The thing that used to make scam emails obvious was the spelling. “Dear Valued Costumer, we have detected suspicous activty on you’re account.” You could almost laugh at it.

That tell is gone.

AI can now write a phishing email that’s grammatically flawless, sounds exactly like your bank, references real recent news, and is personalized with your name, your employer, and details scraped from your LinkedIn and social media profiles. The Nigerian prince got a software upgrade — and he’s a lot harder to spot now.

Voice cloning is part of this story too — and it’s one of the scariest parts. But I’ve covered that separately in The “Hi Mom” Scam Is Getting Scary Good, including the one simple thing every family should do about it. Read that one if you haven’t.

What I want to cover here is the broader AI scam toolkit that goes beyond the phone call.

The Grammar Tell Is Gone

For years, bad spelling and awkward phrasing were reliable signals that an email wasn’t legitimate. Real banks and government agencies have editors. Scammers operating out of internet cafes, not so much.

AI killed that signal.

Modern AI tools can generate perfectly written emails in any style — your bank’s tone, your HR department’s tone, your insurance company’s tone. They can be localized for any language or cultural context. They can reference the name of your actual bank, your real account type, a recent transaction that somehow got scraped from your data.

When you can no longer rely on “well, it looks professional enough,” you have to look harder at what’s being asked of you.

Deepfakes: When Seeing Isn’t Believing

Video used to be the gold standard of proof. If you saw it, it was real.

Not anymore.

AI can generate convincing video of real people saying things they never said. A video “from your CEO” asking employees to wire funds for an urgent acquisition. A clip of a “financial advisor” you trust recommending a suspicious investment. A fake news segment that looks real enough to share.

This technology isn’t perfect yet — there are still tells if you know what to look for (unnatural blinking, weird lip sync, lighting inconsistencies). But it’s improving fast, and the bar to create one is dropping.

If a video is asking you to do something unusual — send money, share credentials, keep something quiet — treat it with the same skepticism you’d give a cold call.

Hyper-Personalized Phishing

Old-school phishing was a numbers game. Send a million generic emails, hope a few people click. Easy to spot because it wasn’t about you — it was addressed to “Dear Customer” and could have been sent to anyone.

The newer version is different. AI tools can scrape your social media, your LinkedIn, your company website, news mentions, and public records — and build a profile of you in minutes. The result is a phishing email that knows your boss’s name, references your recent project, mentions the conference you just attended, and comes from what looks like a colleague’s email address.

When an email seems to know a lot about you, that’s not a reason to trust it. It may be exactly the opposite.

What You Can Do

Ignore the polish. A well-written, professional-looking email or message is no longer evidence that it’s legitimate. Judge by what’s being asked, not how it looks. (For the classic phishing red flags that still apply, see How to Spot a Phishing Attack.)

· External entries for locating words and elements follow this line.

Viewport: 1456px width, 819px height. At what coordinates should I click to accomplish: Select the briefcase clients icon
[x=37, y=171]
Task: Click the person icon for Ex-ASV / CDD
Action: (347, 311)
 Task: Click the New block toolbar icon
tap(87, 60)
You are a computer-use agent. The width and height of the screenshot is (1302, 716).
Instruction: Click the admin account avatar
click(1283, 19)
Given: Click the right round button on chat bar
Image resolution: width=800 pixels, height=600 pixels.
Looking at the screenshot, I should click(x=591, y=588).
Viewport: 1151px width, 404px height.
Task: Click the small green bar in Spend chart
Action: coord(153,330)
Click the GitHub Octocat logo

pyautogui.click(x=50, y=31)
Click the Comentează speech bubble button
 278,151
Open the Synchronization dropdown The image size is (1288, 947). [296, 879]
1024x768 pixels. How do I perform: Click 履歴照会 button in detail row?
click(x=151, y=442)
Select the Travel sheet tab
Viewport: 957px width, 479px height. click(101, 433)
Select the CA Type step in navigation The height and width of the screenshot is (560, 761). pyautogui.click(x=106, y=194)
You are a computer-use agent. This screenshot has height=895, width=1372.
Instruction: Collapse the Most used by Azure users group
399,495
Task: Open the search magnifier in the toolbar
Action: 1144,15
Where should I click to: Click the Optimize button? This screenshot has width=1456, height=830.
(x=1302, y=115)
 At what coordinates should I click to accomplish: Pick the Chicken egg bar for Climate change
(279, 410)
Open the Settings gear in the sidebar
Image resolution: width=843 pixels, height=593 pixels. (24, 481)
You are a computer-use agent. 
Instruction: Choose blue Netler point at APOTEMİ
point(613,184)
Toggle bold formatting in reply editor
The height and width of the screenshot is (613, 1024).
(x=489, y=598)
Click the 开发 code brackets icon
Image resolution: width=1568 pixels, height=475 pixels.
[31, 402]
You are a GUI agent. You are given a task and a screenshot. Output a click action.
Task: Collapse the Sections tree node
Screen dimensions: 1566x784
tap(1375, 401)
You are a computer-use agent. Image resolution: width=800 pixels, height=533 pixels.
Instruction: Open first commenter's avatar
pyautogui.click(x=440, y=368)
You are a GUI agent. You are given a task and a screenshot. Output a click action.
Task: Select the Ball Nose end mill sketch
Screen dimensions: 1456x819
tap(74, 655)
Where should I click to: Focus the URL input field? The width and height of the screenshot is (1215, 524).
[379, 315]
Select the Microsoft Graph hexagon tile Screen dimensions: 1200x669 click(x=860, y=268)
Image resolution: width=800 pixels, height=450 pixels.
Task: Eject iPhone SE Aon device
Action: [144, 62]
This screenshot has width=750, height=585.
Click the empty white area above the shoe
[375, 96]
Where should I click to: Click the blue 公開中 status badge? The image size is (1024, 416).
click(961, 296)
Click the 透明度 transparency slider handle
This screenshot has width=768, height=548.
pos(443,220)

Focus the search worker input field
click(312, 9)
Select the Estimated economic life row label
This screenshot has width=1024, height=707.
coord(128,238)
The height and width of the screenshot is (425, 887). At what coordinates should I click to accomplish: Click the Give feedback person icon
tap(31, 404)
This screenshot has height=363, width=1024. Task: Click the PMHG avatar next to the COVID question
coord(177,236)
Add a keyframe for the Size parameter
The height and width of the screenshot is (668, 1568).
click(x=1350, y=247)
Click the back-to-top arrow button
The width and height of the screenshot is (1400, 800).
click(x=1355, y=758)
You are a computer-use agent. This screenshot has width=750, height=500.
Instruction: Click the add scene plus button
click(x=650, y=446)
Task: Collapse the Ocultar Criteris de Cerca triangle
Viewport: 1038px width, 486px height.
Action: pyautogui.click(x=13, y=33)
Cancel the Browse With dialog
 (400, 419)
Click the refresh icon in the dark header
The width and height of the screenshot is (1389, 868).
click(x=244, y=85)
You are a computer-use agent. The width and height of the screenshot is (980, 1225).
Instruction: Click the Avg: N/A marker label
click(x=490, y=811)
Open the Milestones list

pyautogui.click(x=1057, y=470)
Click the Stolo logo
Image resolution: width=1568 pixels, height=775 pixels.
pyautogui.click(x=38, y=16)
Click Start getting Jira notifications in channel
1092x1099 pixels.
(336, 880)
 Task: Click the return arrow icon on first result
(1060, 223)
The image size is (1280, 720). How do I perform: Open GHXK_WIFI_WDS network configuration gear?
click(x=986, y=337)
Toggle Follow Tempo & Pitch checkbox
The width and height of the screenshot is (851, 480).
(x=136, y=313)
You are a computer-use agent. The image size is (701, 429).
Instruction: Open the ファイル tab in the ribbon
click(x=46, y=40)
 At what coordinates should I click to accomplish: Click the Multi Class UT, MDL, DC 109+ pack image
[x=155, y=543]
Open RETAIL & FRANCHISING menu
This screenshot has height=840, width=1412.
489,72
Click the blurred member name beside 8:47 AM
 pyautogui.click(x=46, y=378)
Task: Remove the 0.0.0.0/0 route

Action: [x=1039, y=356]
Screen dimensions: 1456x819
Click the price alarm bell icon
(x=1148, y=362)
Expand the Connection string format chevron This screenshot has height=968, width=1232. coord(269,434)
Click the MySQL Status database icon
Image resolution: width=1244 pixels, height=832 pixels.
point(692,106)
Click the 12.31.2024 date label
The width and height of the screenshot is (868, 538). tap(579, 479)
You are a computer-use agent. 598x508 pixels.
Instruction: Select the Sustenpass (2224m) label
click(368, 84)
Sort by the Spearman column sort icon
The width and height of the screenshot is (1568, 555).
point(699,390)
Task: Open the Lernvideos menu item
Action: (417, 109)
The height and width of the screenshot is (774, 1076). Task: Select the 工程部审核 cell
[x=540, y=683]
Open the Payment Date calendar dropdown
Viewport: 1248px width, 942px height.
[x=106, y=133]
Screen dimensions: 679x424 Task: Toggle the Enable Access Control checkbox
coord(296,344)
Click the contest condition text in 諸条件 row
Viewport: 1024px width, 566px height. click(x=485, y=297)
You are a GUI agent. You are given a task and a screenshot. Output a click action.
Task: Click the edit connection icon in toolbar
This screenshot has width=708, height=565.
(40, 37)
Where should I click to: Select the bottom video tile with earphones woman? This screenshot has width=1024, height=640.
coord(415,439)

Check the actual email address — not just the display name. Your email client shows a friendly name like “Chase Bank” or “Your IT Department,” but the real sending address is right behind it. Scammers can’t easily spoof a legitimate domain like chase.com — email authentication protections make that very hard. What they can do is register something like chase-secure-alerts.com or supportchase.net, set it up properly, and send you a technically “legitimate” email from a fake domain. The content looks real. The address doesn’t — if you actually look at it.

Watch out for Business Email Compromise. This is where it gets really convincing. If a scammer manages to break into a real email account — a vendor, a colleague, even someone at your company — they’re now sending from a genuine, authenticated domain. Combine that with AI writing in the compromised person’s voice and style, and the result is nearly indistinguishable from the real thing. If you get an unusual request from a known contact — wire a payment, share credentials, approve something urgent — call them directly before acting.

Slow down when there’s urgency. “Act now.” “Don’t tell anyone.” “This expires in 24 hours.” Scammers — AI-powered or not — depend on you not taking a breath. That pressure is the tell.

Verify through a channel you control. If your bank emails you about suspicious activity, don’t click the link in the email. Go directly to your bank’s website or call the number on the back of your card. If your “boss” emails you asking for something unusual, pick up the phone and call them.

Be stingy with what you post publicly. Voice samples, video, personal details, your employer, your travel schedule — all of it is raw material. The less there is to scrape, the less there is to weaponize.

Talk to your older relatives. Seniors are disproportionately targeted by all of these tactics. Make sure they know the playbook before a scammer tries it on them.

Bottom line: AI hasn’t invented new scams — it’s just made the old ones a lot harder to detect. The defense hasn’t changed much: slow down, verify through channels you trust, and be suspicious of anything that’s trying to rush you.